§ CONSIGNE: Recopiez les entrées en partant de la ligne qui contient « Open the Дать объявление link » et en allant jusqu'à celle qui contient « click(x=751, y=169) », ces deux lignes comprises, en changeant « screenshot » en « image » sans rien modifier d'autre. Ne reproduisez pas les images dans votre réponse.

§ DONNÉES:
__________________________________________________

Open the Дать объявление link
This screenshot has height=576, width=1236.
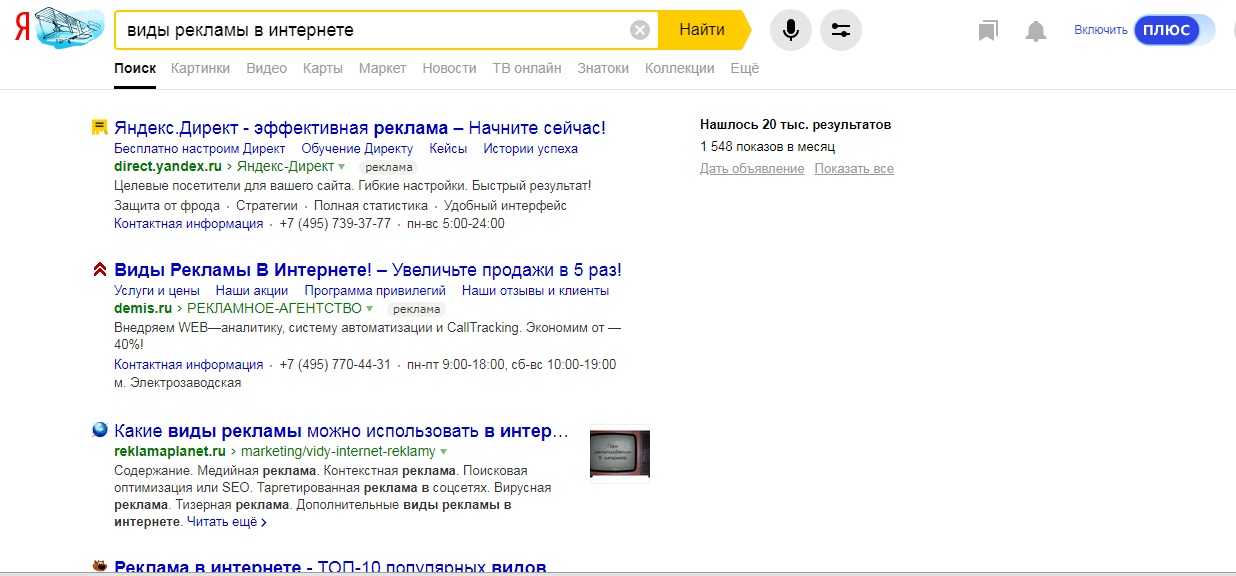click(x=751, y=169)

__________________________________________________

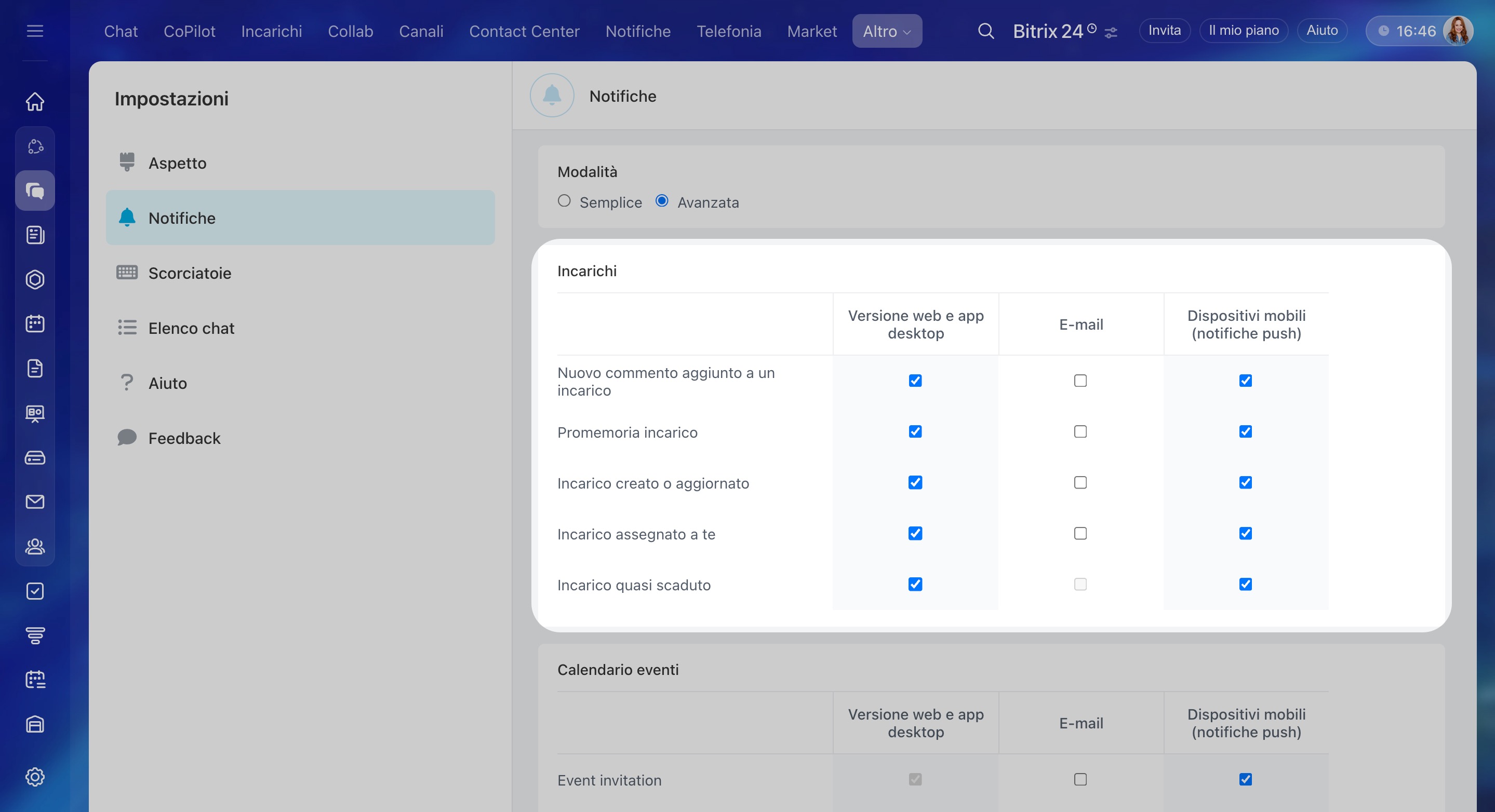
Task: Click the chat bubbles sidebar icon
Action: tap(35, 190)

__________________________________________________

§ CORRIGÉ:
Open the Дать объявление link
This image has height=576, width=1236.
click(x=751, y=169)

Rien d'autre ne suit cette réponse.